Willis’s pulling of the race card in church this past Sunday must be the functional equivalent of a confession to the relevant facts. Anyone with half a brain can see that. The linked New York Post column by Adam Coleman is a gem.

To the extent she raised an argument in her church sermon, Willis alleged that she has appointed three special prosecutors and yet they’re only picking on one — the black one. Yet he’s the only one with whom she is alleged to have had the romantic relationship. So what if he’s black?

Willis has now moved to quash the subpoena seeking her testimony in Wade’s divorce case. The Atlanta Journal-Constitution includes Willis’s motion at the bottom of its story on it. Professor Jonathan Turley comments on the motion here (and previously commented on the underlying legal issues bearing on the prosecution here).

As NR editors observe in the note above, the records in Wade’s divorce proceeding are sealed. Willis accordingly premises much of her argument “on information and belief” from which she draws her own inferences.

Willis argues that both parties to Wade’s divorce proceeding agree that their marriage has irretrievably broken down (and fault is not at issue). Indeed, both parties agree that the marriage had broken down “prior to Plaintiff Nathan J. Wade ever meeting Non-Party Deponent Willis” (Willis’s motion at page 6). Thus testimony regarding Willis’s relationship with Wade, if that is what is sought in Willis’s deposition, would be irrelevant to the divorce proceeding.

Professor Turley wonders at the blizzard of bad-faith accusations that accompanies Willis’s argument regarding relevance and leaves it at that.

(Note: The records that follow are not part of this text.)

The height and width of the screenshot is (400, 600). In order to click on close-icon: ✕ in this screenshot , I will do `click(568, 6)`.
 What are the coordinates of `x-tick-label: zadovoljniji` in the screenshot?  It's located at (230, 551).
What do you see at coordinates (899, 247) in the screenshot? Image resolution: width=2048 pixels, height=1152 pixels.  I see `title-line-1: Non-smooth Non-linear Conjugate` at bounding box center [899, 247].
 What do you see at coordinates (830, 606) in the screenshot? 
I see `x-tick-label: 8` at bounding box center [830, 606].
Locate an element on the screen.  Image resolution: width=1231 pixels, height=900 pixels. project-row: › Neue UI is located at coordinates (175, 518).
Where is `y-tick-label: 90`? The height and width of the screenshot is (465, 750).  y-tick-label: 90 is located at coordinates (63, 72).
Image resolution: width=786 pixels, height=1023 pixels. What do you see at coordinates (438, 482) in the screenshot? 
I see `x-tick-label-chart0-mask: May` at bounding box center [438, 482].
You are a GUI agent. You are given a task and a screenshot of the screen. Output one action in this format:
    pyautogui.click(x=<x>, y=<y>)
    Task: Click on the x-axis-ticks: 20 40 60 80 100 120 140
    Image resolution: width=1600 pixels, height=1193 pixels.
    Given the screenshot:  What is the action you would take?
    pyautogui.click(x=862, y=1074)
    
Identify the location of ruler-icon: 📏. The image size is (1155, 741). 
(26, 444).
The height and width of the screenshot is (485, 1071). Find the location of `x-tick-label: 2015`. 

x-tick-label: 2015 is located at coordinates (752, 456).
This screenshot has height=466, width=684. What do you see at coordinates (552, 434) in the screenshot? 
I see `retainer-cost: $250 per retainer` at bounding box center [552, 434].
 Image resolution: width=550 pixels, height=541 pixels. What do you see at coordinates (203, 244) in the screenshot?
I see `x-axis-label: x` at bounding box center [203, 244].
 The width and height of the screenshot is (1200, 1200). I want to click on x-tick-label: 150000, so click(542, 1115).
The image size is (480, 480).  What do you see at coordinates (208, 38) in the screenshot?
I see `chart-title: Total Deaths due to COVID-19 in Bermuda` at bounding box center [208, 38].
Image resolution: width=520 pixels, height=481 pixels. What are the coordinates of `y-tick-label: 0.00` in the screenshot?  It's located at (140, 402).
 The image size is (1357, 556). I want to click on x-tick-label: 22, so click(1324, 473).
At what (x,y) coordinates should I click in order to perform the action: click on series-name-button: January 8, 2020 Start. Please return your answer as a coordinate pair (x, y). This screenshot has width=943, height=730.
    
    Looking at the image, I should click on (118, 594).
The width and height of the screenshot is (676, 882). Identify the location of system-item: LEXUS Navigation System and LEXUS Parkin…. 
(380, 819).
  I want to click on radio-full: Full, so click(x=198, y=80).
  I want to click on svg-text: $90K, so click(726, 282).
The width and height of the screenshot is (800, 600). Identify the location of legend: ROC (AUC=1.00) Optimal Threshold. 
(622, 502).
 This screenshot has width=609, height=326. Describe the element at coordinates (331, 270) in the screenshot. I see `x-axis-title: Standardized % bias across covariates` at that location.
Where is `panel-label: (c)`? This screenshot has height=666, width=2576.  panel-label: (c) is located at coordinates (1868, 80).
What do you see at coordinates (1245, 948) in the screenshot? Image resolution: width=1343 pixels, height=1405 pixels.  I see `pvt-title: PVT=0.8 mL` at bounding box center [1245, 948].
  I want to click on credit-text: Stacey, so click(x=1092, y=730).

However, one might also infer that the accusations constitute the equivalent of the race card Willis played in church this past Sunday and that the allegations regarding Willis’s relationship with Wade are as alleged.

The AJC story observes: “Willis so far has not addressed [defendant Trump campaign official Michael] Roman’s underlying allegations, including if she inappropriately benefitted financially from him working on the Trump case.” Mrs. Wade’s attorney is quoted in the AJC story: “Ms. Willis alleges that her deposition is being sought in an attempt to harass and damage her reputation. Why would her truthful testimony risk damaging her reputation?” It ain’t necessarily so, as the song goes, but the inference fits in the larger picture, or so I say on information and belief.